• Task instructions:
Return, without anything added, the lines from the one containing "Open the Правила" through the end of the entries below, exactly as written.
*** Opening Data records ***
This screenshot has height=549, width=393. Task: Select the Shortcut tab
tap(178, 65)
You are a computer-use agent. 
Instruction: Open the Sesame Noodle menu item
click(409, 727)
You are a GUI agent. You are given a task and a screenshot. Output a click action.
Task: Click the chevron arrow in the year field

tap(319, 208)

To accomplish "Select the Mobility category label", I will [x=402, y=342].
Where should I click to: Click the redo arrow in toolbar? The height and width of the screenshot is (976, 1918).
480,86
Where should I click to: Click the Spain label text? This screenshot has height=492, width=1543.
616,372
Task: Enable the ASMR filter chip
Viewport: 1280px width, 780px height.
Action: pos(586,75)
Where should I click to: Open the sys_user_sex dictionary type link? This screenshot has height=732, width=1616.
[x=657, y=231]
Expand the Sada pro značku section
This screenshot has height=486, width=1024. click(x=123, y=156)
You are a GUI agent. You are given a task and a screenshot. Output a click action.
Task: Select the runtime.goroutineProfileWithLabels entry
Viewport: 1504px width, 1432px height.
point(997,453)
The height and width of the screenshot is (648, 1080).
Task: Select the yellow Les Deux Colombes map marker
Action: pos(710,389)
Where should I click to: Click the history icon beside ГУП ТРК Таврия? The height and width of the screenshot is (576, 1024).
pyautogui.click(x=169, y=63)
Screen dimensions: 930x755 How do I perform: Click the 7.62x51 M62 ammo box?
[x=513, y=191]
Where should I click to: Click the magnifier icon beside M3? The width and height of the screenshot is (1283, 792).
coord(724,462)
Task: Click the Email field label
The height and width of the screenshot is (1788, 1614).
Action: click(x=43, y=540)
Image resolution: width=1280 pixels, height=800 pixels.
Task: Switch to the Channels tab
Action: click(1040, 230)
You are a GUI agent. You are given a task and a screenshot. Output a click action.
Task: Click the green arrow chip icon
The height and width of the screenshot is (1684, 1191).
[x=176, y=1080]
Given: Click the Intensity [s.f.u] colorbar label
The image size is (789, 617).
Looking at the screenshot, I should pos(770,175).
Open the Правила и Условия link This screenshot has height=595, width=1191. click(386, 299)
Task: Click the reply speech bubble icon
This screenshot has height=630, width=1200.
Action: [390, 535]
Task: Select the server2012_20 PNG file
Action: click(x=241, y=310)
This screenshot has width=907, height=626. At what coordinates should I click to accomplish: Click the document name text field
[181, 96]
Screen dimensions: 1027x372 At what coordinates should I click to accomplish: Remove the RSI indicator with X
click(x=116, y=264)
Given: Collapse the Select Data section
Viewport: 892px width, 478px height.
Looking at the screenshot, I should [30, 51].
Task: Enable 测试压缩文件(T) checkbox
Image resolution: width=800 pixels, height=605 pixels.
*** Closing Data records ***
• Exercise result:
Open the Правила и Условия link This screenshot has height=595, width=1191. click(386, 299)
Task: Click the reply speech bubble icon
This screenshot has height=630, width=1200.
Action: [390, 535]
Task: Select the server2012_20 PNG file
Action: click(x=241, y=310)
This screenshot has width=907, height=626. At what coordinates should I click to accomplish: Click the document name text field
[181, 96]
Screen dimensions: 1027x372 At what coordinates should I click to accomplish: Remove the RSI indicator with X
click(x=116, y=264)
Given: Collapse the Select Data section
Viewport: 892px width, 478px height.
Looking at the screenshot, I should [30, 51].
Task: Enable 测试压缩文件(T) checkbox
Image resolution: width=800 pixels, height=605 pixels.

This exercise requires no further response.